> _WORK INSTRUCTIONS_
Going through the listing below, tally the lines that contain the word "right" and give only that figure.

> _PROVIDED DATA_
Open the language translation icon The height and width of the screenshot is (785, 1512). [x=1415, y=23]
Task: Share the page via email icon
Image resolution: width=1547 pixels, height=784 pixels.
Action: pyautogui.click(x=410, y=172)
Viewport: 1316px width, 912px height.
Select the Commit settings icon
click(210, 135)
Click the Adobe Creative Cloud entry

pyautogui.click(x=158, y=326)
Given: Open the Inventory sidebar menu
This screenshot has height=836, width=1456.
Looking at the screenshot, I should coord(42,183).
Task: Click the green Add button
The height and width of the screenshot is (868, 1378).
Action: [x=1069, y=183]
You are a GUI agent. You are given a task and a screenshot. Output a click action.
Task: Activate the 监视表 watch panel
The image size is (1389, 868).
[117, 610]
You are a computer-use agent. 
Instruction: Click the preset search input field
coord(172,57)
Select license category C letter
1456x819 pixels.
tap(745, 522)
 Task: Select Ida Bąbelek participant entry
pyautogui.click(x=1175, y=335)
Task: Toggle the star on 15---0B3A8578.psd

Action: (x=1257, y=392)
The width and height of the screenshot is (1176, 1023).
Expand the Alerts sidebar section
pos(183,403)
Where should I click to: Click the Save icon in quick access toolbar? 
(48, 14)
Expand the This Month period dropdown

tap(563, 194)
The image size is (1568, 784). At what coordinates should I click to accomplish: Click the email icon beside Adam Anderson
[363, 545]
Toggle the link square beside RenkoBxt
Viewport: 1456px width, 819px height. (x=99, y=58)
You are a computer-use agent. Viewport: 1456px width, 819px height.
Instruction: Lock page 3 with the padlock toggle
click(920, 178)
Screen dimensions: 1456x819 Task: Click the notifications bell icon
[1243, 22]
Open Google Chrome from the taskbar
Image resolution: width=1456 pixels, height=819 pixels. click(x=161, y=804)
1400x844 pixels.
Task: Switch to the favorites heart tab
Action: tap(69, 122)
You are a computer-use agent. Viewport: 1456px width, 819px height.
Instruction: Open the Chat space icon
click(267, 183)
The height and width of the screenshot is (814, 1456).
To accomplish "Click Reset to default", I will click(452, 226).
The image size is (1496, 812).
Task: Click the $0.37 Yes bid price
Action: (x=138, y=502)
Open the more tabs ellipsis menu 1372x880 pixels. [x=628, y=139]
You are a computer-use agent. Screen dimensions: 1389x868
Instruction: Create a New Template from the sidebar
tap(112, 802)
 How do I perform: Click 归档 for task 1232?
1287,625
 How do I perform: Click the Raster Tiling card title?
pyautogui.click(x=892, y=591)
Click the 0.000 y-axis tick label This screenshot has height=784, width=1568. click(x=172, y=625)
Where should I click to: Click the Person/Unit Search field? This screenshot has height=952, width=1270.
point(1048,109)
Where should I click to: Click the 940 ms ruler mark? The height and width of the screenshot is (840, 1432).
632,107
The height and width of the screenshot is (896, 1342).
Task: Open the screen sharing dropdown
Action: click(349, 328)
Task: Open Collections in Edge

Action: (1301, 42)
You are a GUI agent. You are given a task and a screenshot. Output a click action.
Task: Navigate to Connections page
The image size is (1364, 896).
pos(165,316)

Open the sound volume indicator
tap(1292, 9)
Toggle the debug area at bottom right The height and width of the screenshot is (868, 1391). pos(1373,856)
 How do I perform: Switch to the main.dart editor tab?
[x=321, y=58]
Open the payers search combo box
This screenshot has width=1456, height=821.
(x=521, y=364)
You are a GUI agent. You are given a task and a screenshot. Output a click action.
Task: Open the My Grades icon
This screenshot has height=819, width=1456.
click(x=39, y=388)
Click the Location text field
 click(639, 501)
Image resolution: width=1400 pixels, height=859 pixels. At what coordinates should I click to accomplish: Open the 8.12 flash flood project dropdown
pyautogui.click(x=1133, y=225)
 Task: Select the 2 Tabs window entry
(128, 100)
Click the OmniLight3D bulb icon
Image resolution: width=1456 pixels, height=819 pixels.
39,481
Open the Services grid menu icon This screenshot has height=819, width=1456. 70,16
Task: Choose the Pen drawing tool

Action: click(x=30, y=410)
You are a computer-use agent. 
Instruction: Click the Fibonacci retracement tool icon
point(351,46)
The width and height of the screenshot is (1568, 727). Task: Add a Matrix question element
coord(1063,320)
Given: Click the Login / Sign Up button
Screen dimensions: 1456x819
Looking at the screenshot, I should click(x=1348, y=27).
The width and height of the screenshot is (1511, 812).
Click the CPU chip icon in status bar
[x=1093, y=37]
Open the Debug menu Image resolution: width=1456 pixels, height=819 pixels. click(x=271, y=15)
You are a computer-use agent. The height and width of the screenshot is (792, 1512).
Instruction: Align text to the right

> _THE COMPLETED TASK_
2